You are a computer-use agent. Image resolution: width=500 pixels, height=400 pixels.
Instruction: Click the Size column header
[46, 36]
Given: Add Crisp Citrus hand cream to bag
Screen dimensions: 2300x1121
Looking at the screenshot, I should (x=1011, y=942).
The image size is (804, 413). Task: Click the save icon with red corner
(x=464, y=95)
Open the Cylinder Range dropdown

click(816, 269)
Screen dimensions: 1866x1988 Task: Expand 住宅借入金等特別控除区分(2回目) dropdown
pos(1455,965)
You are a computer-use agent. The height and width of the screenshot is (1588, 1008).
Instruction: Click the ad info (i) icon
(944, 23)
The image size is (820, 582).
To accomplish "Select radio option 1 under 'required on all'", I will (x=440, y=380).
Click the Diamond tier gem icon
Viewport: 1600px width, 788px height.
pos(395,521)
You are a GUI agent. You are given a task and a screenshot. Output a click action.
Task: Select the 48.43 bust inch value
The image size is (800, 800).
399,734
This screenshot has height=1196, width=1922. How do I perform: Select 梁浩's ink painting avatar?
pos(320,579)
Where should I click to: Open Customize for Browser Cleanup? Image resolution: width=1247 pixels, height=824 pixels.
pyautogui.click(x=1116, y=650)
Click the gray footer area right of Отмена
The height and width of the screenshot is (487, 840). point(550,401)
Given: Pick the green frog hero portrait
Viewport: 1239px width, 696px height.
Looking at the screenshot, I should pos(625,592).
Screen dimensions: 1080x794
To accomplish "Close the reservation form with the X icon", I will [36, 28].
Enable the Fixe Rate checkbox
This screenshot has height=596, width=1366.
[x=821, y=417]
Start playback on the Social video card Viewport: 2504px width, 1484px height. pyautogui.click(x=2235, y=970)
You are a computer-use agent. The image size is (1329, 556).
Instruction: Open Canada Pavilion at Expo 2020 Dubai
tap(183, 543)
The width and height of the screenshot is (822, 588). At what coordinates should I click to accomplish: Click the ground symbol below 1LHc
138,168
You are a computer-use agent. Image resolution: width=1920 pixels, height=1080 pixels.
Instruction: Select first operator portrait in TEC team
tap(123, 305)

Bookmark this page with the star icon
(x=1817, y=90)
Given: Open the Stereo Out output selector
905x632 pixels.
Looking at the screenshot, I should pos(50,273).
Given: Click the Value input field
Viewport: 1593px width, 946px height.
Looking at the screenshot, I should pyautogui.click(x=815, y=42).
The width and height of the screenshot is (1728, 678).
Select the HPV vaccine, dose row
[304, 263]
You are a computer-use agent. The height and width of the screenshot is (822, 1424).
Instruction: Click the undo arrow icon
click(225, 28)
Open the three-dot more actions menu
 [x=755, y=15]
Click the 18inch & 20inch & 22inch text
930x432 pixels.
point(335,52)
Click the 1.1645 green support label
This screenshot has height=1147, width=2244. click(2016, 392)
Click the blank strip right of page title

================================

# Short exercise
Write out all the records above again, swapping each "Instruction" for "Command" and changing nothing else.

# Result for this exercise
You are a computer-use agent. Image resolution: width=500 pixels, height=400 pixels.
Command: Click the Size column header
[46, 36]
Given: Add Crisp Citrus hand cream to bag
Screen dimensions: 2300x1121
Looking at the screenshot, I should (x=1011, y=942).
The image size is (804, 413). Task: Click the save icon with red corner
(x=464, y=95)
Open the Cylinder Range dropdown

click(816, 269)
Screen dimensions: 1866x1988 Task: Expand 住宅借入金等特別控除区分(2回目) dropdown
pos(1455,965)
You are a computer-use agent. The height and width of the screenshot is (1588, 1008).
Command: Click the ad info (i) icon
(944, 23)
The image size is (820, 582).
To accomplish "Select radio option 1 under 'required on all'", I will (x=440, y=380).
Click the Diamond tier gem icon
Viewport: 1600px width, 788px height.
pos(395,521)
You are a GUI agent. You are given a task and a screenshot. Output a click action.
Task: Select the 48.43 bust inch value
The image size is (800, 800).
399,734
This screenshot has height=1196, width=1922. How do I perform: Select 梁浩's ink painting avatar?
pos(320,579)
Where should I click to: Open Customize for Browser Cleanup? Image resolution: width=1247 pixels, height=824 pixels.
pyautogui.click(x=1116, y=650)
Click the gray footer area right of Отмена
The height and width of the screenshot is (487, 840). point(550,401)
Given: Pick the green frog hero portrait
Viewport: 1239px width, 696px height.
Looking at the screenshot, I should pos(625,592).
Screen dimensions: 1080x794
To accomplish "Close the reservation form with the X icon", I will [36, 28].
Enable the Fixe Rate checkbox
This screenshot has height=596, width=1366.
[x=821, y=417]
Start playback on the Social video card Viewport: 2504px width, 1484px height. pyautogui.click(x=2235, y=970)
You are a computer-use agent. The image size is (1329, 556).
Command: Open Canada Pavilion at Expo 2020 Dubai
tap(183, 543)
The width and height of the screenshot is (822, 588). At what coordinates should I click to accomplish: Click the ground symbol below 1LHc
138,168
You are a computer-use agent. Image resolution: width=1920 pixels, height=1080 pixels.
Command: Select first operator portrait in TEC team
tap(123, 305)

Bookmark this page with the star icon
(x=1817, y=90)
Given: Open the Stereo Out output selector
905x632 pixels.
Looking at the screenshot, I should pos(50,273).
Given: Click the Value input field
Viewport: 1593px width, 946px height.
Looking at the screenshot, I should pyautogui.click(x=815, y=42).
The width and height of the screenshot is (1728, 678).
Select the HPV vaccine, dose row
[304, 263]
You are a computer-use agent. The height and width of the screenshot is (822, 1424).
Command: Click the undo arrow icon
click(225, 28)
Open the three-dot more actions menu
 [x=755, y=15]
Click the 18inch & 20inch & 22inch text
930x432 pixels.
point(335,52)
Click the 1.1645 green support label
This screenshot has height=1147, width=2244. click(2016, 392)
Click the blank strip right of page title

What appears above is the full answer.